→ EXCERTO:
Com essas informações preparadas, devemos desenvolver a avaliação durante a entrevista em três etapas:
- Observação e registo: Durante a entrevista devemos recolher o máximo de informações possível do candidato, sem nos preocuparmos, por enquanto, com a avaliação.
- Classificação: Depois da entrevista podemos depurar notas e comparar a respostas com o guião de avaliação.
- Classificação: Com base nos comportamentos registados e comparando-os com o guião de avaliação, atribuir a pontuação atingida.
Uma vez que estas etapas estejam concluídas, se necessário, realizar o relatório da entrevista.
O fato é que podemos ter o guião da entrevista em papel, o guião de avaliação em Excel, fazer anotações em caderno e fazer relatórios em documento Word, e sim, a entrevista por videoconferência.
Se pensarmos bem, que a entrevista seja feita por videoconferência, na verdade é o mínimo. Digitalizar a entrevista significa ter uma plataforma que permita automatizar todo o processo antes e depois, independentemente de ser realizado pessoalmente ou por videoconferência.
Refiro-me a trabalhar com uma plataforma ou ambiente onde possa antes da entrevista:
- Fazer upload do modelo de competências.
- Associar as perguntas da entrevista a cada competência e tenha à disposição um catálogo de perguntas que possa escolher em cada projeto.
- Definir um guião de avaliação.

→ INSTRUÇÕES DO EXERCÍCIO:
1/ Transcreva do excerto o trecho que vai de "Uma vez que" a "entrevista por videoconferência.".
2/ Segundo o excerto, em quantas etapas deve ser desenvolvida a avaliação durante a entrevista?
A listagem apresentada a seguir constitui material independente do excerto.

→ EXTRATO DE DADOS:

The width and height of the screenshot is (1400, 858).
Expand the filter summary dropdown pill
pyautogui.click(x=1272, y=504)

==

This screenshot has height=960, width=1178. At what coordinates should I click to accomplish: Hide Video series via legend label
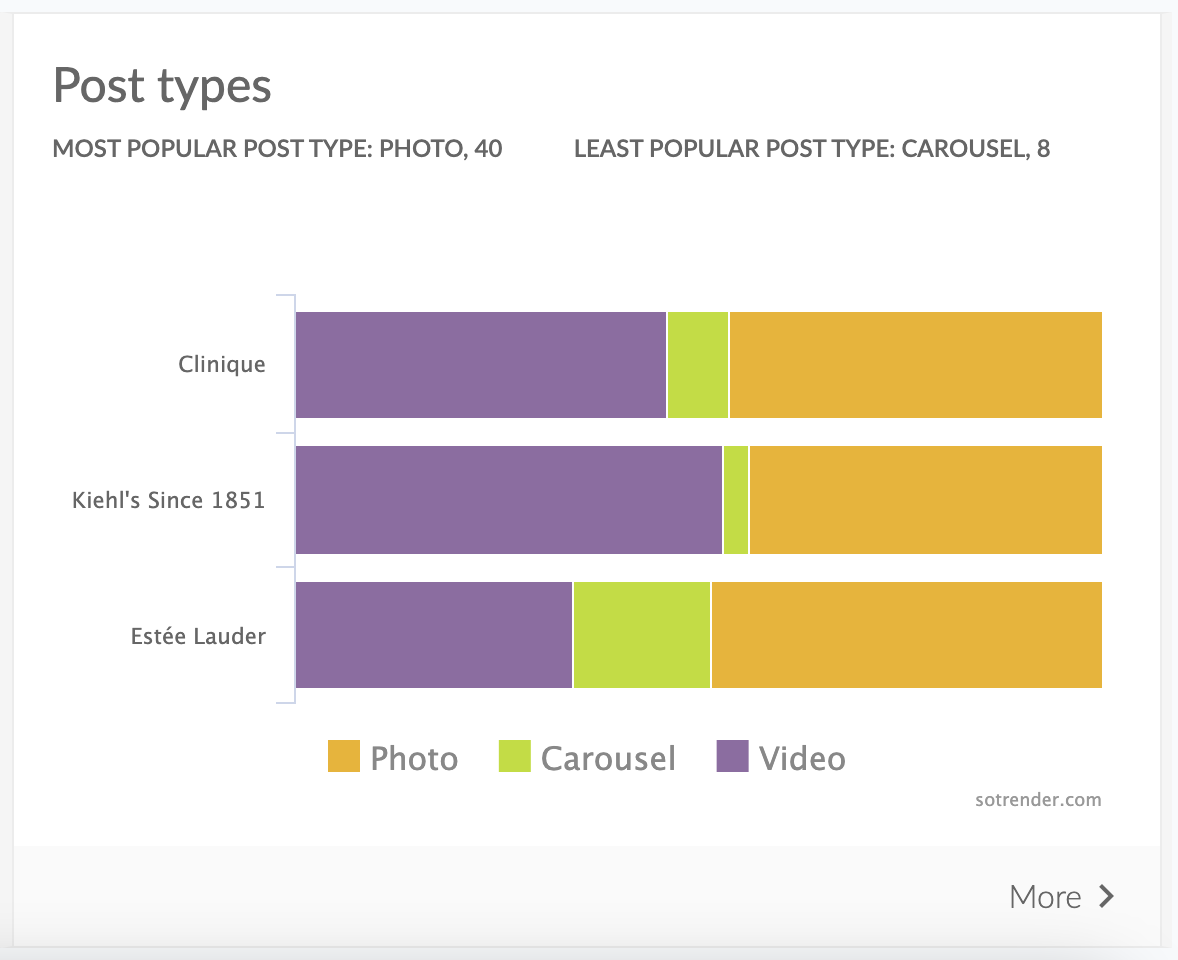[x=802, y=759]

---

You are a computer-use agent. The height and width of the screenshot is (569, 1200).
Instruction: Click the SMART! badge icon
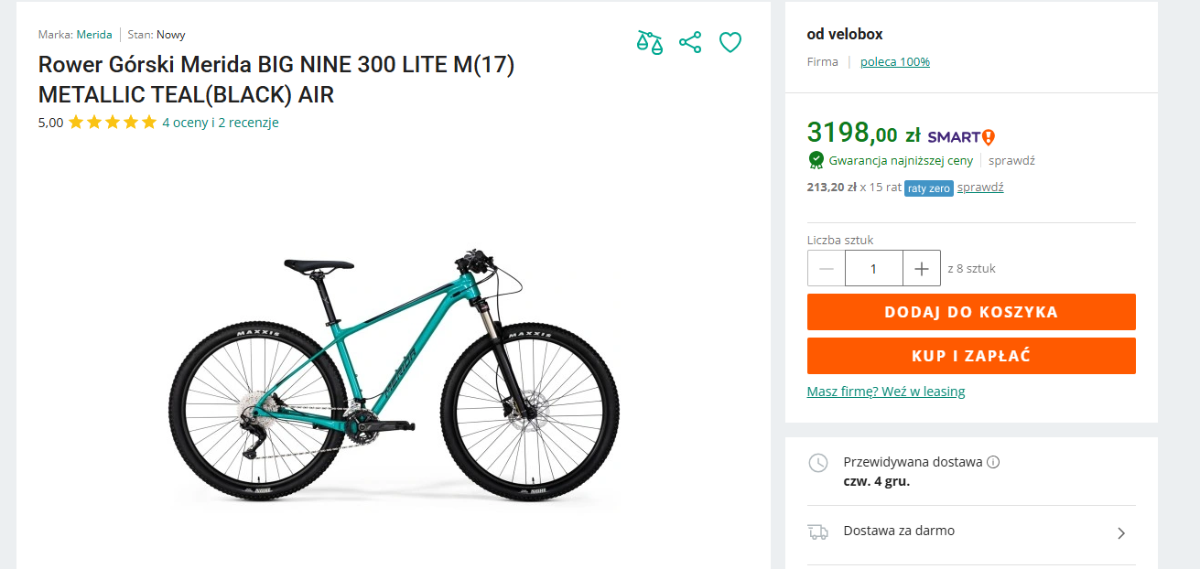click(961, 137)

→ RESULTADOS DO EXERCÍCIO:
1/
Uma vez que estas etapas estejam concluídas, se necessário, realizar o relatório da entrevista.
O fato é que podemos ter o guião da entrevista em papel, o guião de avaliação em Excel, fazer anotações em caderno e fazer relatórios em documento Word, e sim, a entrevista por videoconferência.

2/ Em três etapas.